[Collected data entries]
Content starts

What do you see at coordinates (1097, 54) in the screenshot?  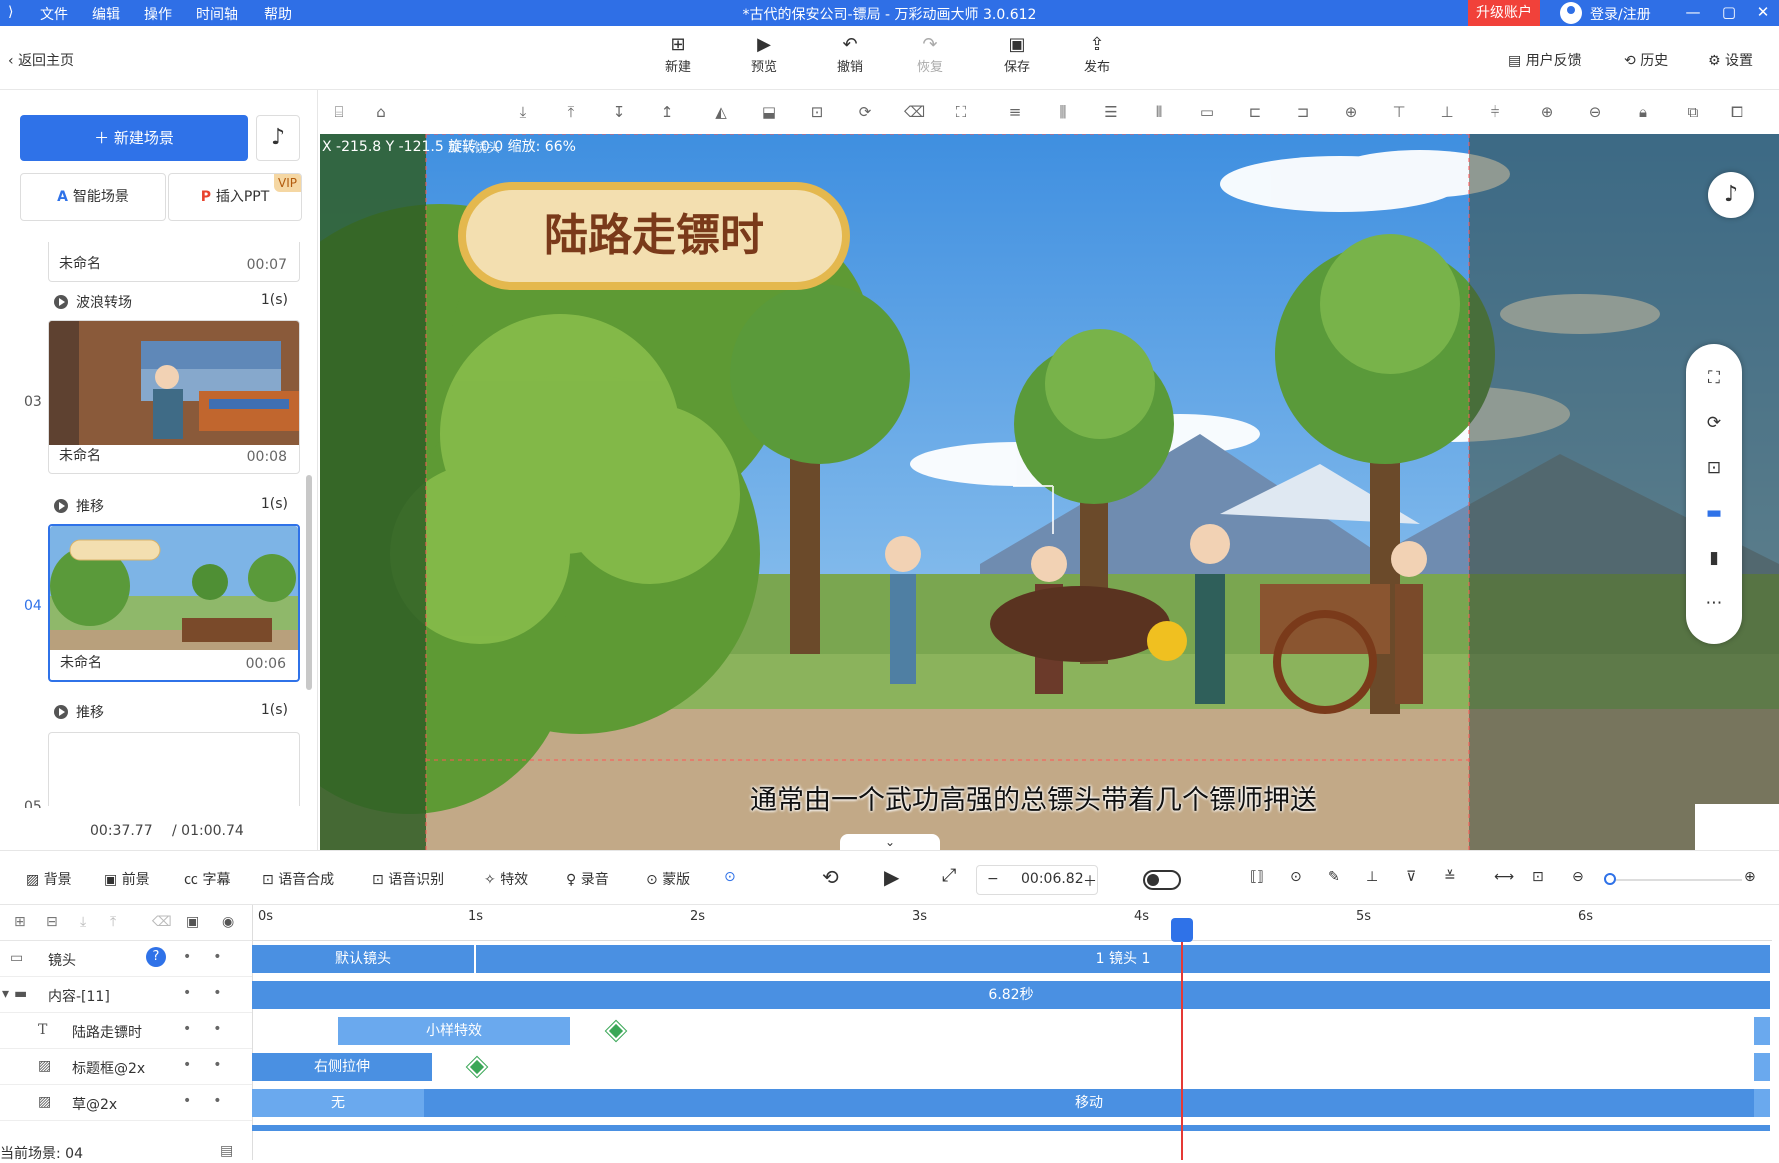 I see `publish-button: ⇪ 发布` at bounding box center [1097, 54].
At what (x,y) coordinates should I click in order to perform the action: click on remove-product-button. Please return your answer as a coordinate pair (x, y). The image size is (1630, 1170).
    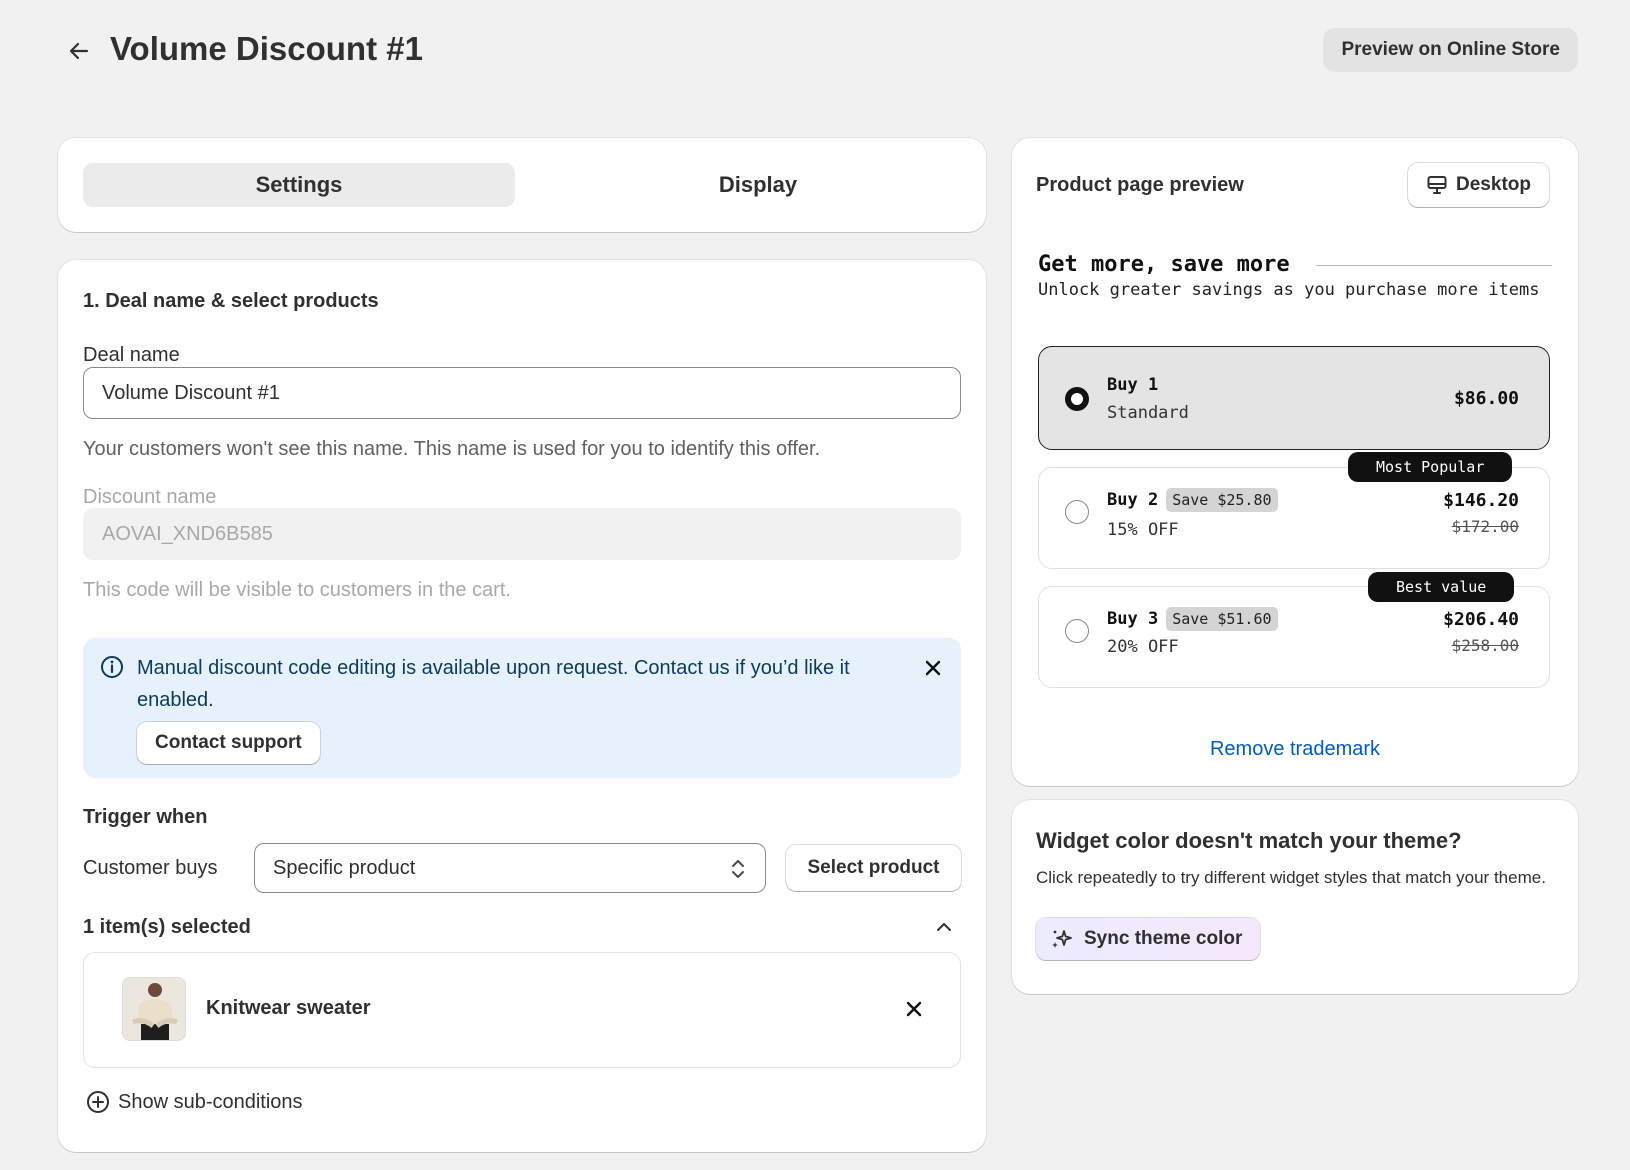
    Looking at the image, I should click on (914, 1009).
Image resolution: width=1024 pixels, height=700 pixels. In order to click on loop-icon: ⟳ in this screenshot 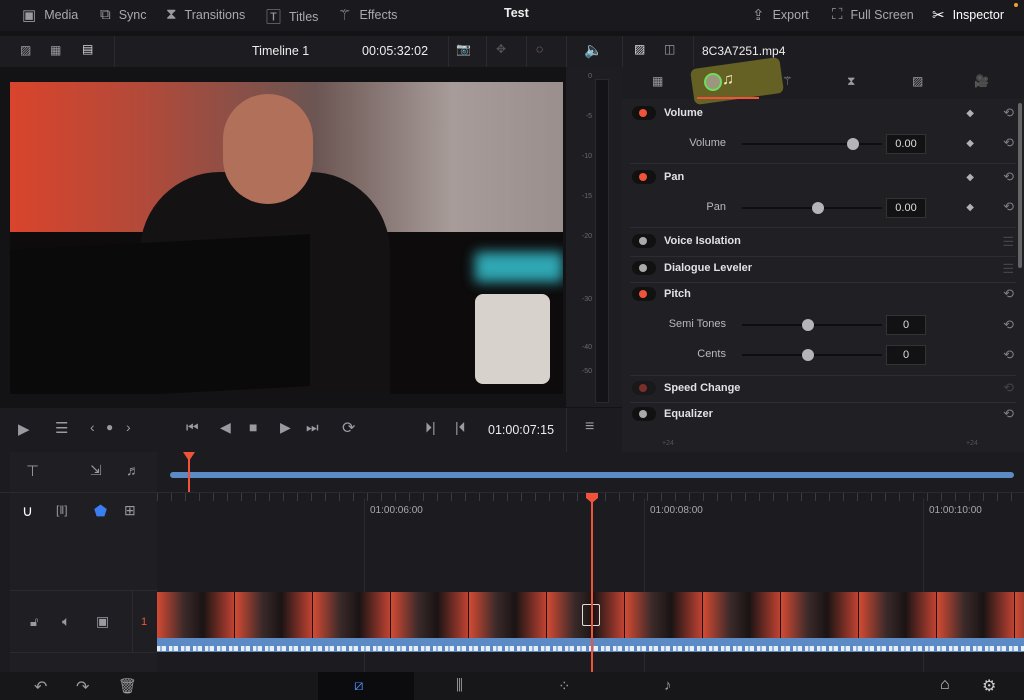, I will do `click(348, 428)`.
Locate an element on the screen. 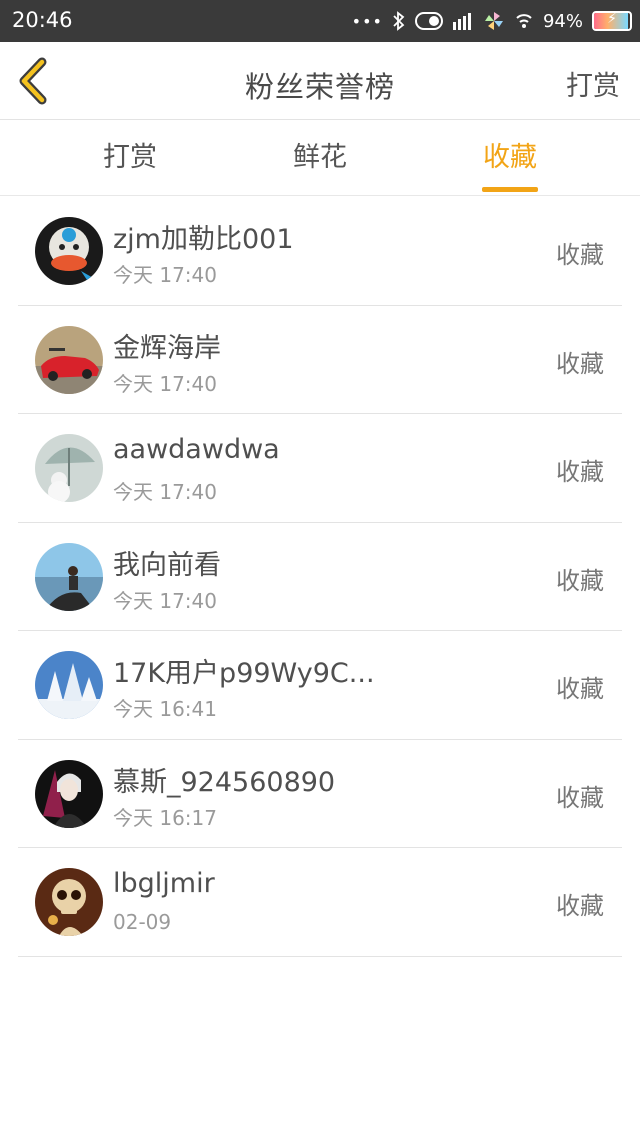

Content ends

• _WORK REQUIRED_
Please identify each line of the material above that contains the word "should" and copy those lines out in full.

• _RESPONSE TO THIS TASK_
At what (x,y) coordinates should I click in order to perform the action: click on remove-product-button. Please return your answer as a coordinate pair (x, y). The image size is (1630, 1170).
    Looking at the image, I should click on (914, 1009).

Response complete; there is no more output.